Another Way for Africa

Socially Responsible Safaris
Photo Credit: Socially Responsible Safaris

Guest Post by Heidi Wright

Sometimes I just want to retire and bake cookies. I really think I’d be be happy doing that. But my heart is still in Africa and God has given me so many experiences that I can’t keep to myself.

My husband and I moved to a remote village in Uganda when I was 25. I was young, naïve, and ready to change Africa. For three years we lived in a village with no running water, no electricity, and no other Internationals.

My first month there I thought I would teach the women in the village to speak English, because obviously everyone wants to learn English, right?  They all started laughing at the first sentence out of my mouth and I thought to myself, Who do I think I am? Over the years I actually developed relationships with these women. We nursed our babies together. We pumped water at the well together. We experienced new life together—and the sadness of life lost too soon.

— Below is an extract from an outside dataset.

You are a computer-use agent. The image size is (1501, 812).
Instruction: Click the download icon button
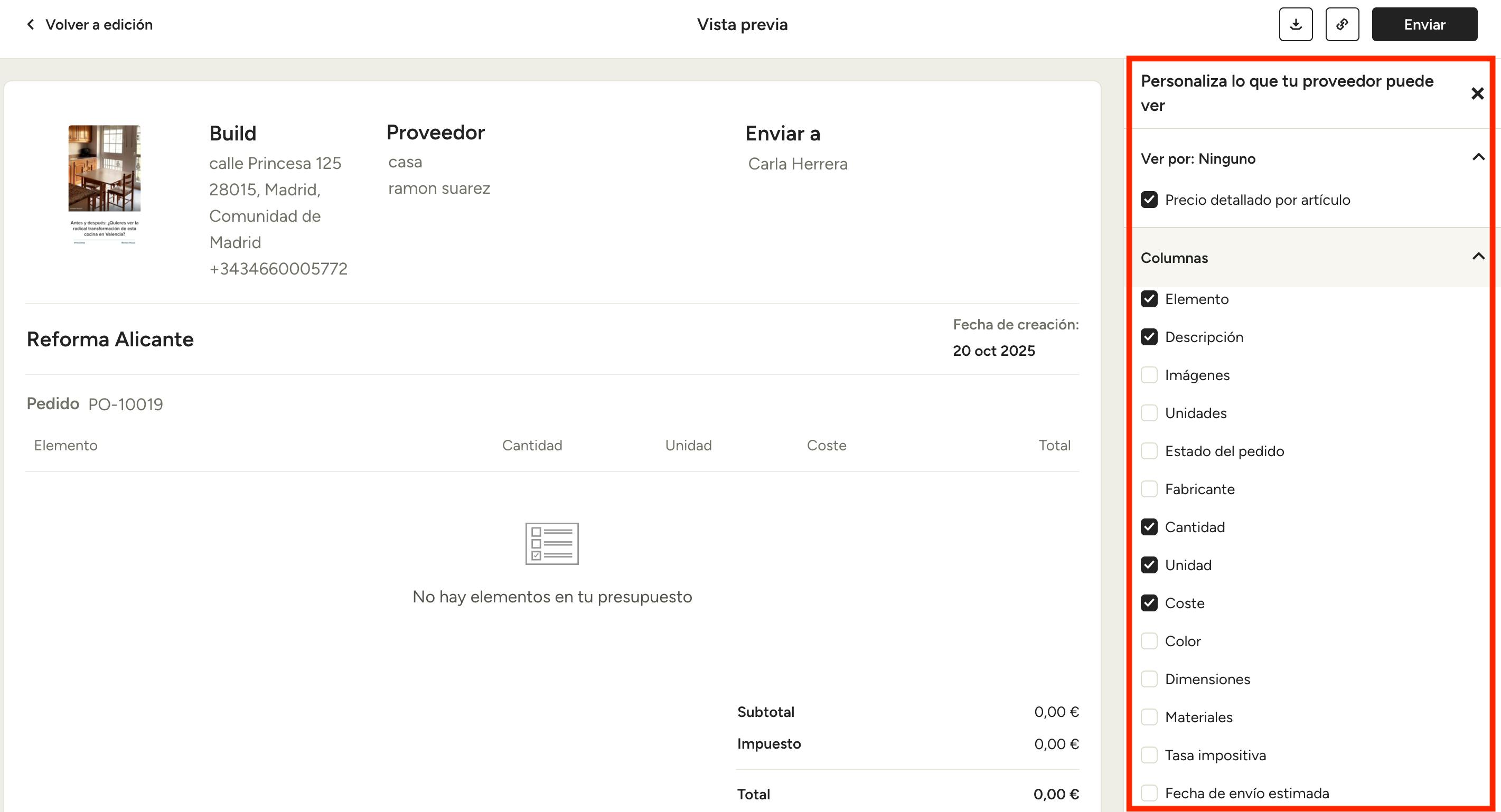1296,24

Life there was hard. Experiencing life, motherhood and womanhood in that village was an experience that shaped me and my view of Africa significantly.

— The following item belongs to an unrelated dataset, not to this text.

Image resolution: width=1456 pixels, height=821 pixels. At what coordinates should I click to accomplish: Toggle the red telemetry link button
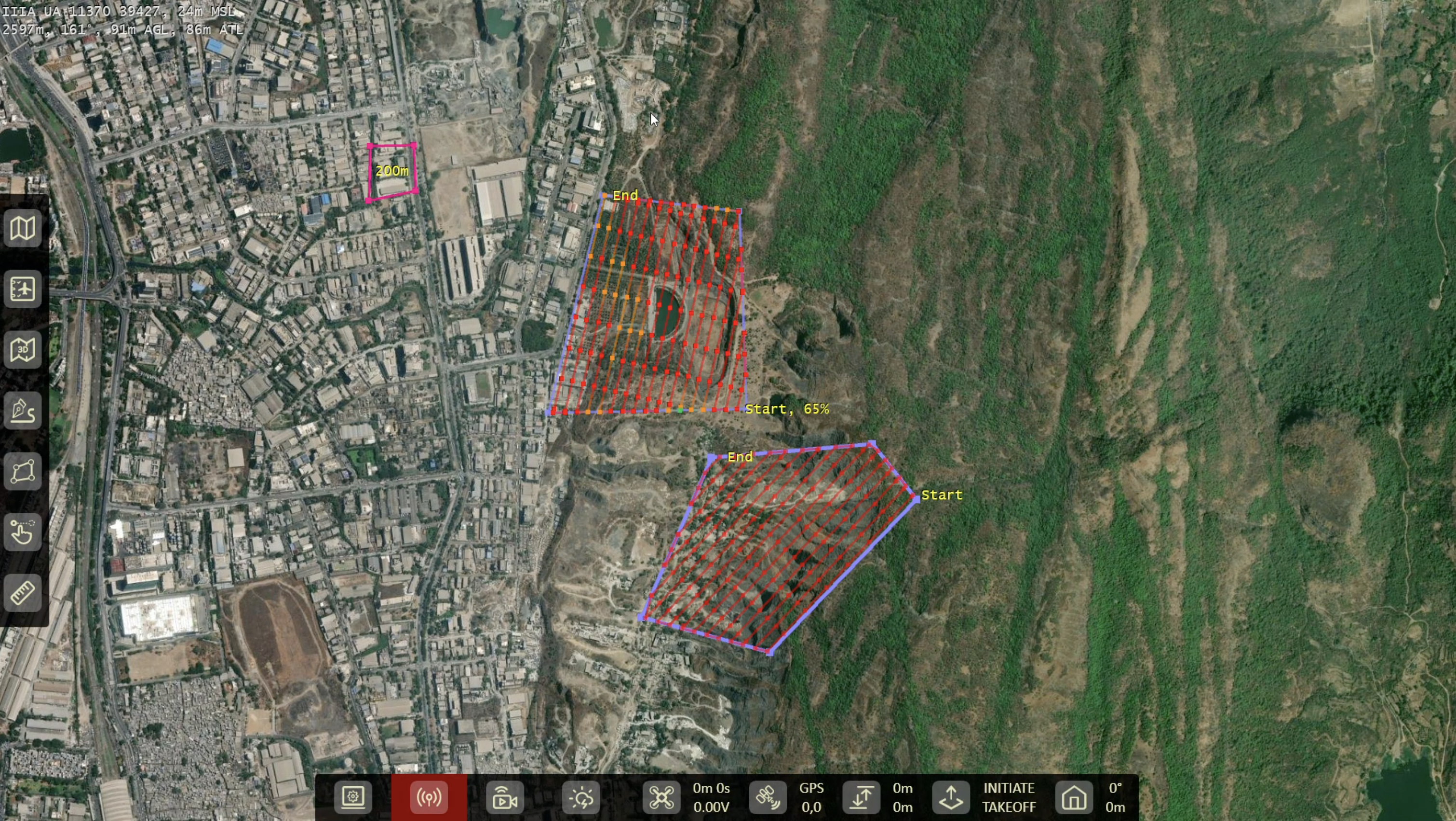click(429, 797)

After three years we moved back to the states for six years before moving to Nairobi, Kenya. As expats in Nairobi we lived the life opposite of village life and met entirely new groups of people. We had a gardener, twenty-four hour security guards, housekeepers, and our kids went to an international school.

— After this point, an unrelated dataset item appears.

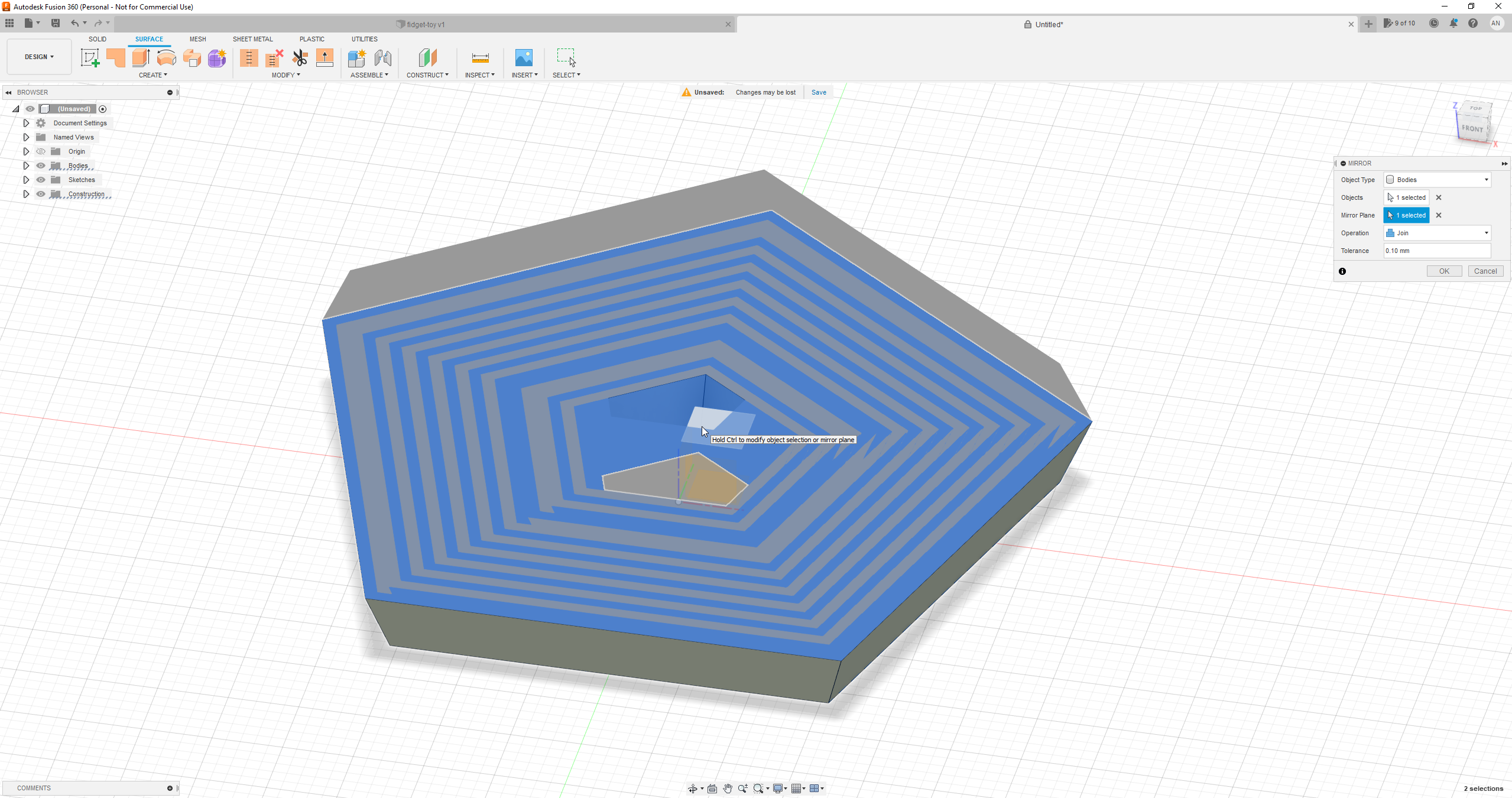The height and width of the screenshot is (798, 1512).
Task: Click the Insert image icon
Action: [524, 58]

In that time we got to know our staff and their families, I saw how hard they work and learned their views on political happenings. I learned to see things from their point of view—where guards are working from 6am to 6pm and are happy to have that job. They don’t want people to give them money, they want jobs, they want investment in their country, they want a way to take care of their kids.

Those two drastically different lives have given us a new perspective of Africa from when we first moved there. We got to know people and live life with people on all levels—from women in poor villages to expats. Those real encounters moved me from thinking I can go to Africa and save them, to a more authentic, relationship-based view. They gave me a new heart for engaging, learning and contributing.

I see the huge potential of people: educated, empowered, passionate and actively engaged in their country.

There is so much to learn about a country and its people. If we start from a position of learning, we are in a much better, more authentic, nuanced and informed position. Our lives become focused on real people rather than quick-fixes. Through my experiences I’ve discovered local businesses that truly make a difference; businesses that provide sustainable employment, responsible development, and promote culture. More and more, this is one area where we feel called to engage.

For example, Amani Ya Juu is a great fair trade sewing and economic development program for marginalized women in Kenya, Rwanda, Burundi, Uganda, and Liberi. They emphasize ethical business practices and harmonious relationships among various people groups and religions. Their products create sustainable incomes for women to help support their families.

Another great way to invest in Africa is through Socially Responsible Safaris. Tourism is one of the fastest growing aspects of the global economy and ecotourism, when done well and responsibly, can have a significant positive impact on a country. Socially Responsible Safaris bring positive economic benefits to local communities, involve environmentally sensitive accommodations, off-set carbon emissions, and generate meaningful relationships with host communities, schools and orphanages along the route.

Socially Responsible Safaris allows visitors to get a small glimpse of many aspects of Africa – poor people and wealthy people, incredible natural wonders and beautiful culture. These are the experiences that teach us we don’t go to Africa to fix things, but to learn how to engage with what is already going on there.

Americans often feel like we have to start our own organizations on our own terms, but there are already so many good things going on.

I don’t live in Africa anymore but I recently took a group of women to Kenya and Ethiopia to share my experiences with them. I wanted to take people who wouldn’t go on their own, to go on more than a tour and more than a mission trip. We visited women’s projects, prayer groups, sewing groups, and microfinance groups. Women have a unique ability to relate to each other even when they have diverse backgrounds and everyone came back with a new perspective and new experiences.

This type of experience is what I feel like I can offer. I can show people the country, make connections, facilitate a brief education, help them learn what they can do, and give them handles for deepening their engagement.

As much as I want to stay home and bake cookies, I know I’m called to more than that right now. For now I want to help lead people toward another way of engaging with Africa.